Kurumuş odunu değil tomurcuğu kurtaralım
Tomurcuk derdinde olmayan ağaç; odundur. Korona sürecinde kapanan ekonomiler içindeki her sektör, eğer hükümetler kurtarma paketleri çıkaracaksa, önceliğin kendilerine verilmesi iddiasında... Türkiye de öyle... Ekonomi gemisi zorda ve eldeki sınırlı sayıdaki can simidini kime fırlatmalı?

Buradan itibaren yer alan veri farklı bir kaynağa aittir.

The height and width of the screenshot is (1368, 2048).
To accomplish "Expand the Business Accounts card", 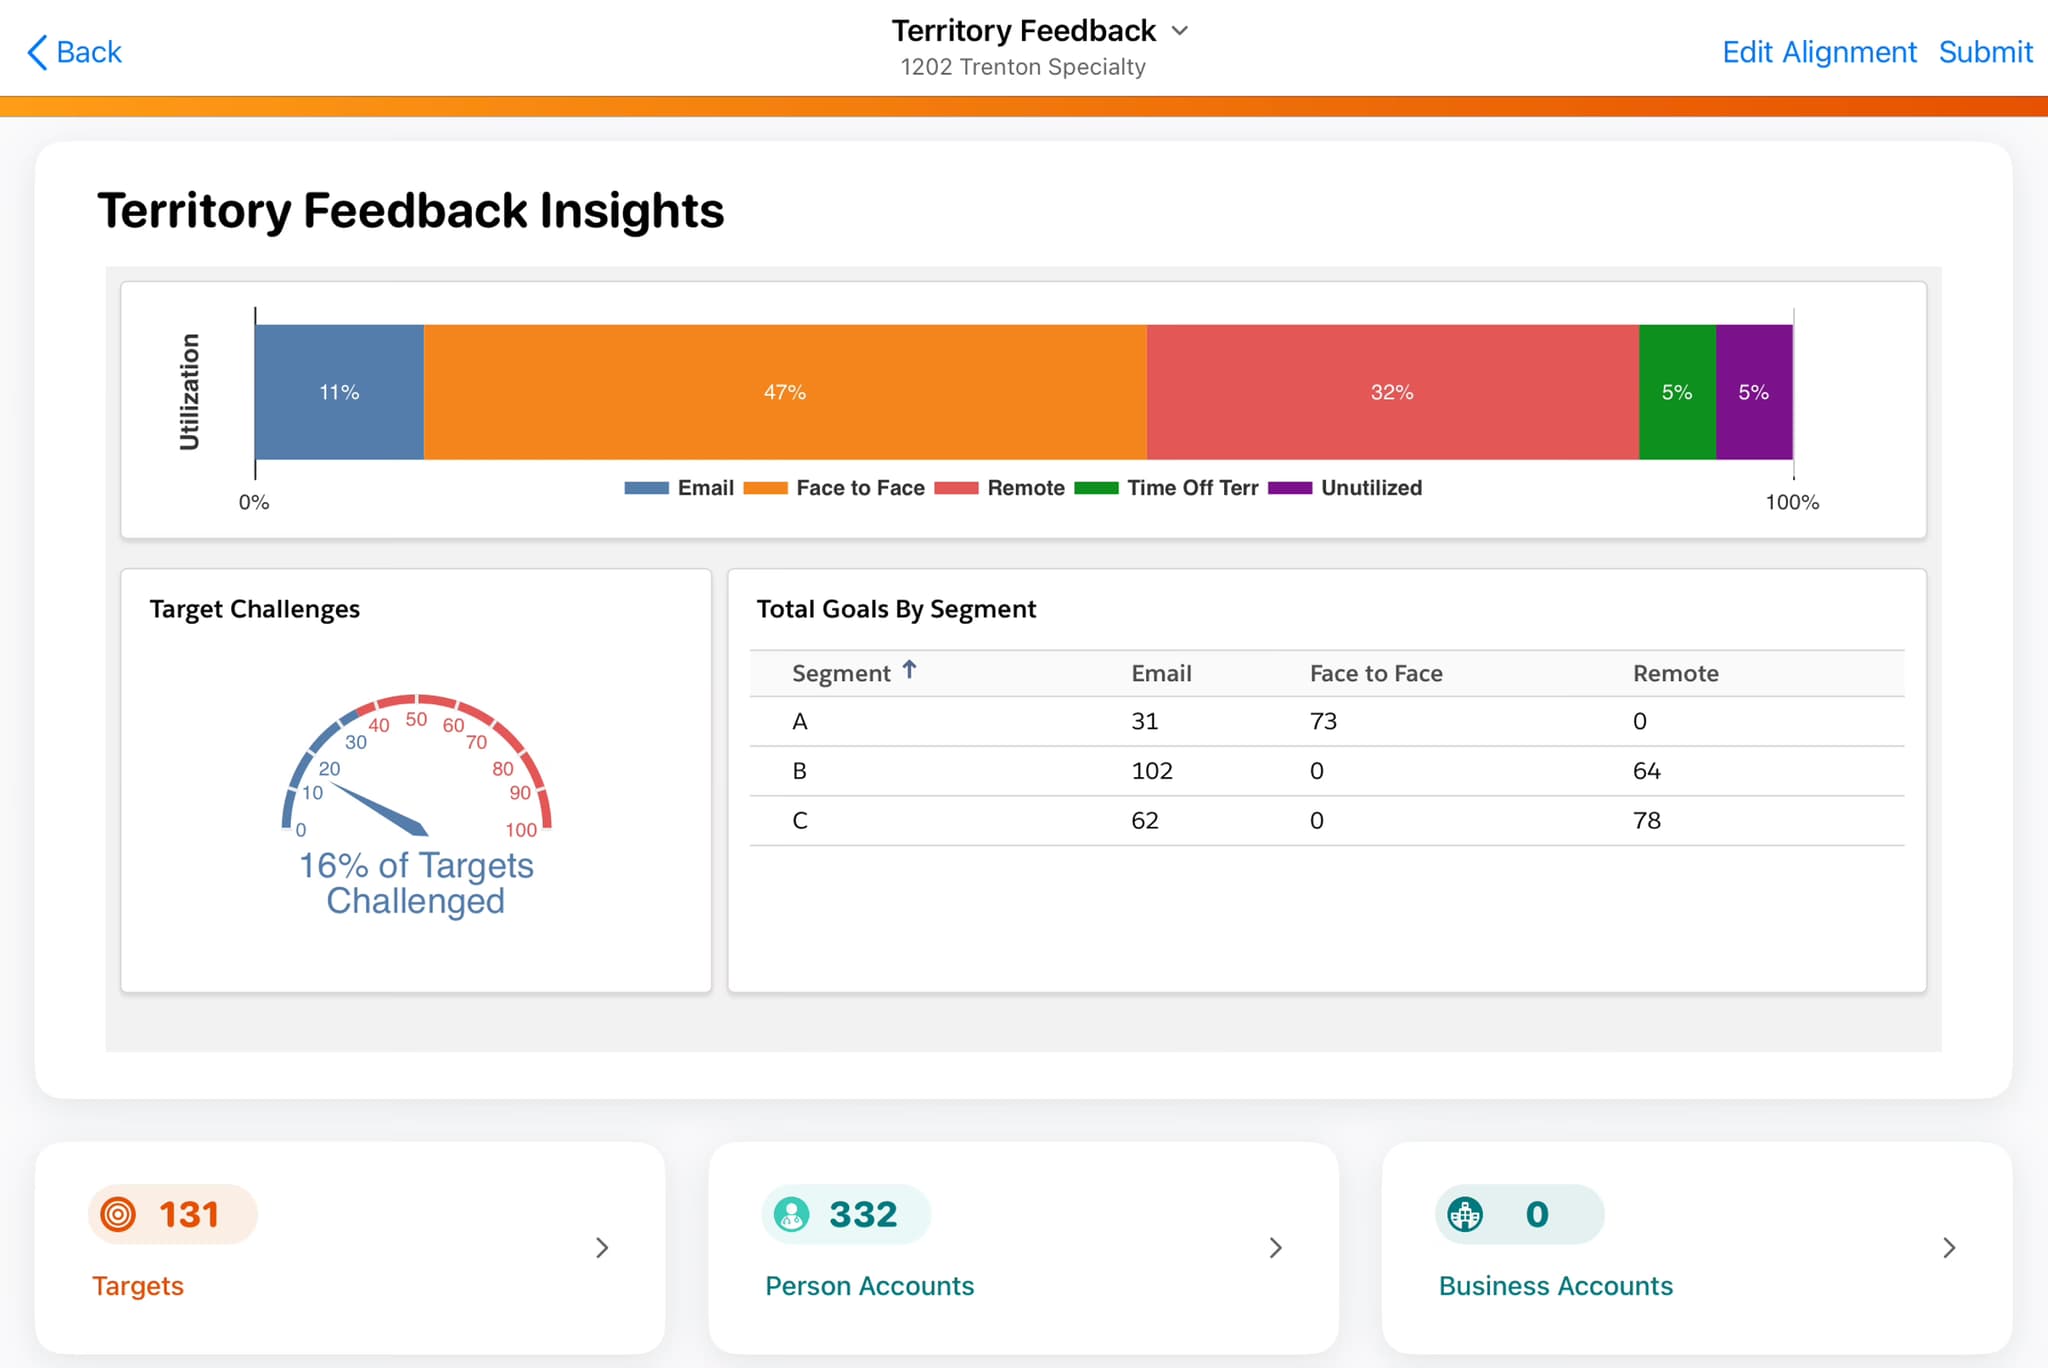I will (x=1949, y=1248).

Aslında herkes kendini önceliyor da bana göre turizm, acil desteği en çok hak edendir. Zira turizmi öncelersek, dövize olan ihtiyacımızı en makul yoldan karşılamak için fırsat penceresi açmış olacağız. Neden turizm? Çünkü havuza döviz taşıyan 4 musluktan (ihracat yaralı, işçi dövizi diplerde, borçlanma pahalı) en verimlisi o.

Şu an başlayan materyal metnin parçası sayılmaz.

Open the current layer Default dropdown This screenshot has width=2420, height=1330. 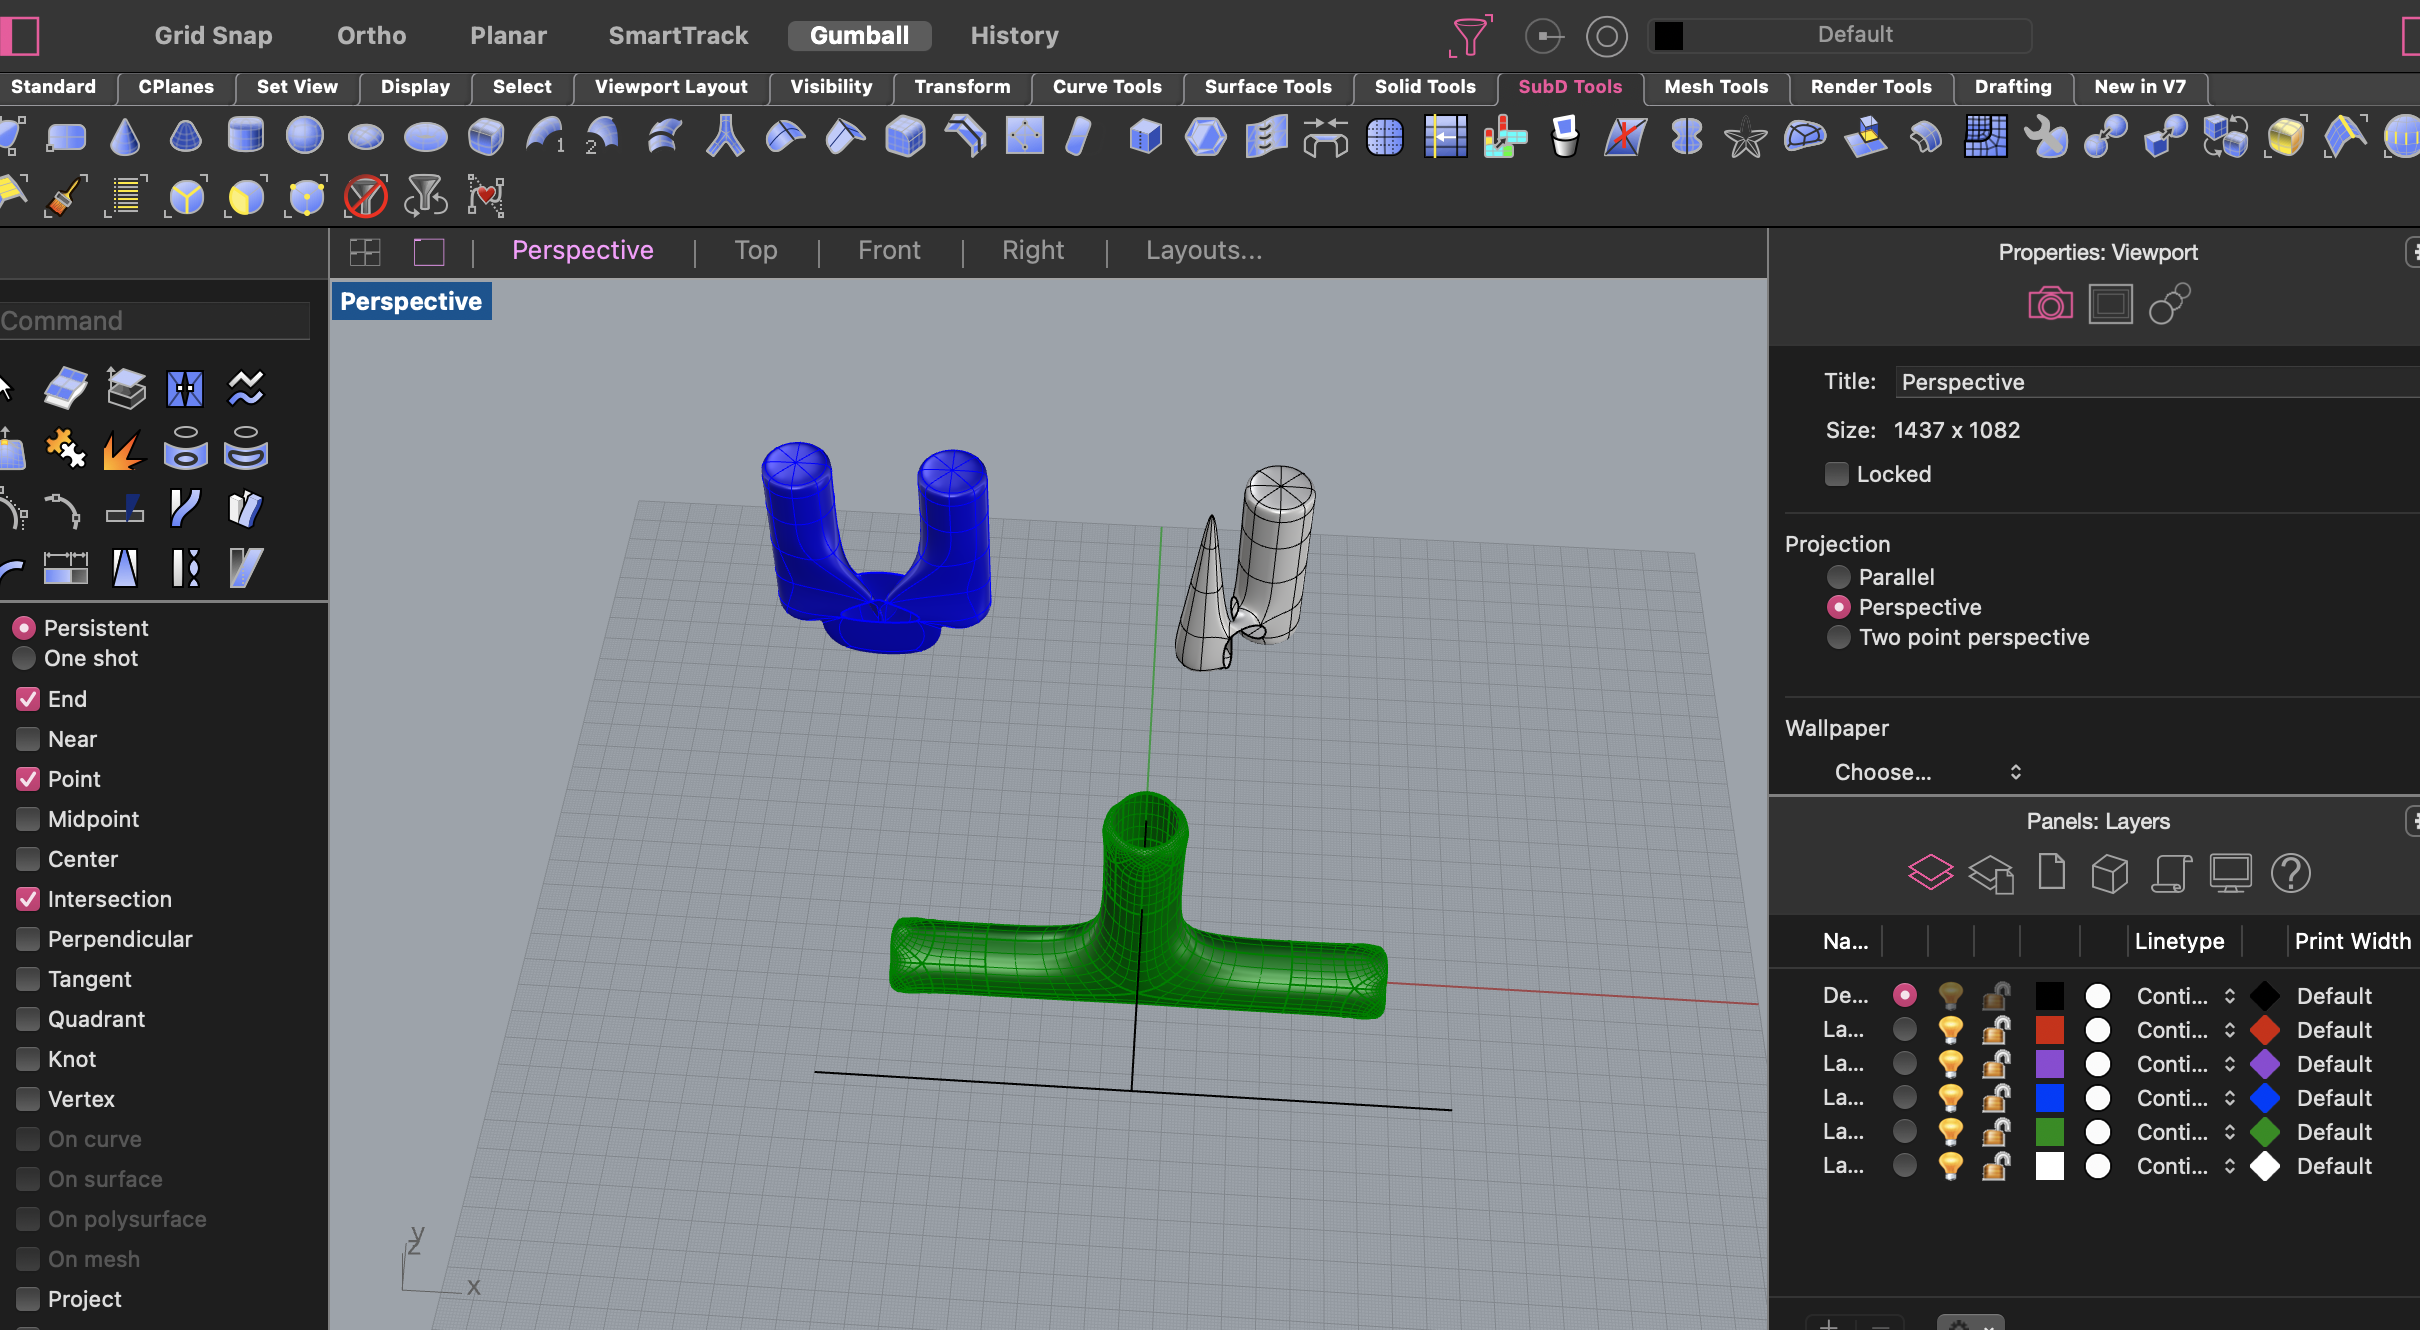pyautogui.click(x=1854, y=35)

Neden cankurtaran simidi? Dünya Seyahat ve Turizm Konseyi’ne göre sektörde dünya çapında 197 milyon iş kaybı yaşanacağı tahmin ediliyor. Küresel gayri safi yurt içi hasıladaki kayıp ise 5,5 trilyon $. Avrupa Birliği ülkelerinde ise turizmden dolayı 18,3 milyon kişi işsiz kalacak.
Başkan Gloria Guavara; “yasaklar, karantinalar ve koordine edilmemiş uluslararası testler, insanların kafasını karıştırdı ve evde oturmayı tercih ettiler. Hükümetler turizmi canlandırmak için eyleme geçmeli.”
Peki, bundan bize ne? Bize şu ki cebinde döviz taşıyan turist, cari açığa en fazla net katkı verendir ve turizmcilerimiz zor durumdadır. Turizm; ekonomimizin net döviz meyvesi verecek olan tomurcuğudur ve kuruyup solmasına izin verilmemelidir.
BİZE DÖVİZ GEREK O DA TURİZMDE
İhracatımız yığınca soruna rağmen yol alıyor ama yetmez. Her 100 dolarlık ihracat için 65 $ ithalat gerekiyor ve o da dövizle oluyor. Ama her 100 dolarlık turizm geliri için 50 cent ithalat yapıyoruz.
Turizm, döviz banknot matbaası gibidir ve sektörün başı belada... Dalgalı denizden ilk çıkarılması gereken turizmcilerdir. Zira ancak onlar sayesinde cari açık fırtınasını aşabileceğiz.